• Source document:
Ollama Local LLMs Cheat Sheet

Ollama local LLMs cheat sheet - Run Llama, Mistral, and other models locally. Installation, model management, API usage, and optimization guide. Updated December 2025.

Last Updated: December 24, 2025

Installation

# macOS
curl -fsSL https://ollama.com/install.sh | sh

# Linux
curl -fsSL https://ollama.com/install.sh | sh

# Windows
# Download installer from ollama.com

# Verify installation
ollama --version

# Start Ollama server
ollama serve

Basic Commands

ollama run llama3.3
Download and run Llama 3.3 interactively
ollama pull mistral
Download Mistral model
ollama list
List installed models
ollama rm llama3.3
Remove a model
ollama ps
Show running models
ollama cp source dest
Copy a model

Popular Models

Model Size Description
llama3.3 70B / 8B Latest Llama 3.3 (best quality)

• Saved entries:
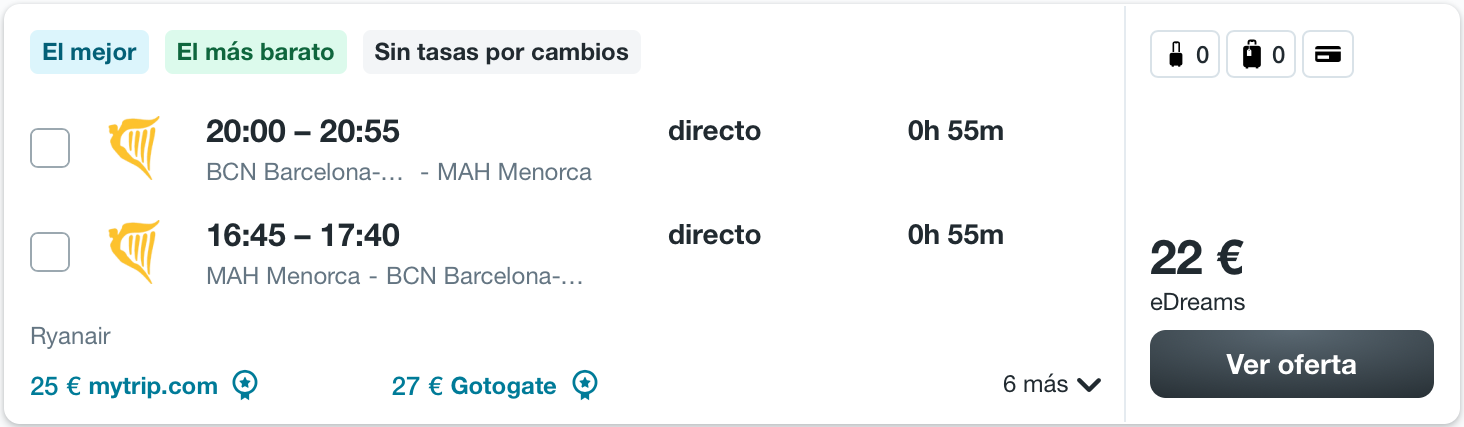Viewport: 1464px width, 427px height.
Task: Expand the '6 más' offers list
Action: 1052,385
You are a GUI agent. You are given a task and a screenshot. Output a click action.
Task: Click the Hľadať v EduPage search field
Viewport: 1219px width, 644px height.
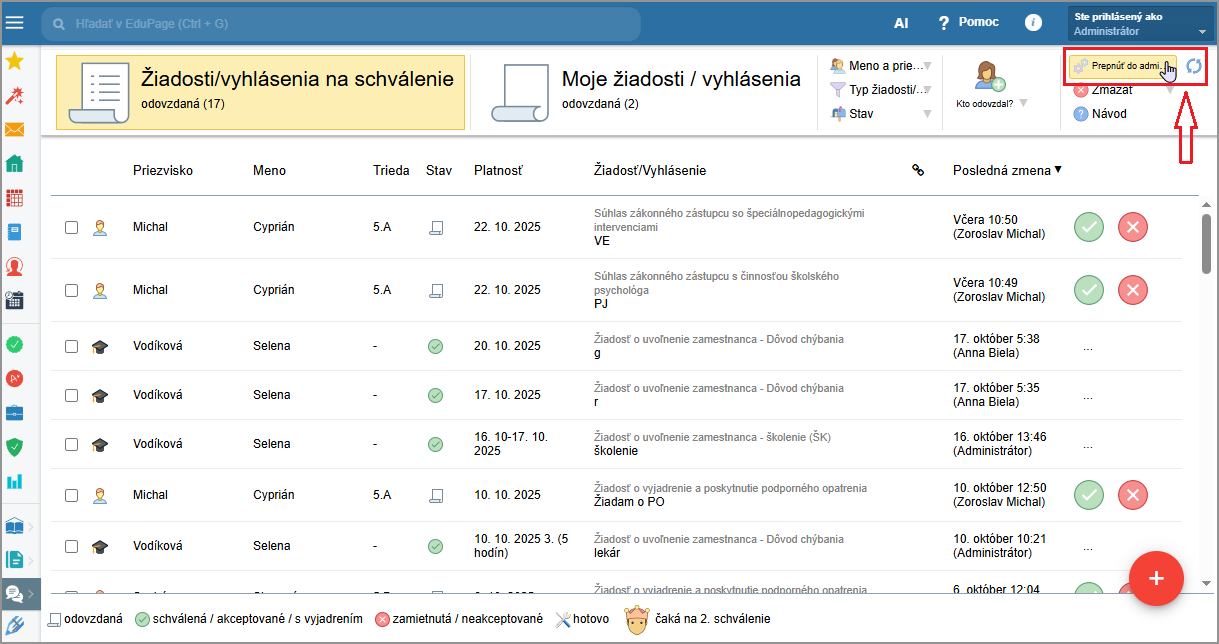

• Tasks and exercises:
• a. Reproduce a passage from the Ollama cheat sheet verbatim, beginning at the words "Ollama local LLMs cheat sheet - Run" and stopping after the words "Updated December 2025.".
• b. In the Ollama cheat sheet, which command shows the models that are currently running?
• c. Resume the Ollama cheat sheet from its last line and carry on in the same format.

• Answers to the problems:
• a.
Ollama local LLMs cheat sheet - Run Llama, Mistral, and other models locally. Installation, model management, API usage, and optimization guide. Updated December 2025.

• b. ollama ps

• c.
mistral 7B Fast, efficient general model
mixtral 8x7B Mixture of experts, very capable
codellama 7B / 13B / 34B Specialized for code
phi3 3.8B Small, fast Microsoft model
gemma2 9B / 27B Google's open model
qwen2.5 0.5B - 72B Alibaba's latest model
deepseek-coder-v2 16B / 236B Excellent for coding

Model Variants

# Pull specific quantization
ollama pull llama3.3:8b-q4_0          # 4-bit quantization
ollama pull llama3.3:8b-q8_0          # 8-bit quantization
ollama pull llama3.3:70b-q4_K_M       # Medium quality 4-bit

# Quantization levels (smallest to largest):
# q2_K - Very small, lowest quality
# q3_K_S, q3_K_M, q3_K_L - Small, low quality
# q4_0, q4_1, q4_K_S, q4_K_M - Medium size/quality (recommended)
# q5_0, q5_1, q5_K_S, q5_K_M - Larger, better quality
# q6_K - Very large, high quality
# q8_0 - Largest, highest quality
# f16 - Full precision (huge)

Interactive Mode

# Start chat
ollama run llama3.3

# Special commands in chat:
/bye           # Exit
/clear         # Clear conversation
/set parameter # Set parameters
/show info     # Show model info
/? or /help    # Show help

# Examples:
>>> /set temperature 0.7
>>> /set top_p 0.9
>>> /show info
>>> /clear

API Usage

# Python
pip install ollama

import ollama

# Simple generation
response = ollama.chat(model='llama3.3', messages=[
    {
        'role': 'user',
        'content': 'Why is the sky blue?',
    },
])
print(response['message']['content'])

# Streaming
for chunk in ollama.chat(
    model='llama3.3',
    messages=[{'role': 'user', 'content': 'Tell me a story'}],
    stream=True,
):
    print(chunk['message']['content'], end='', flush=True)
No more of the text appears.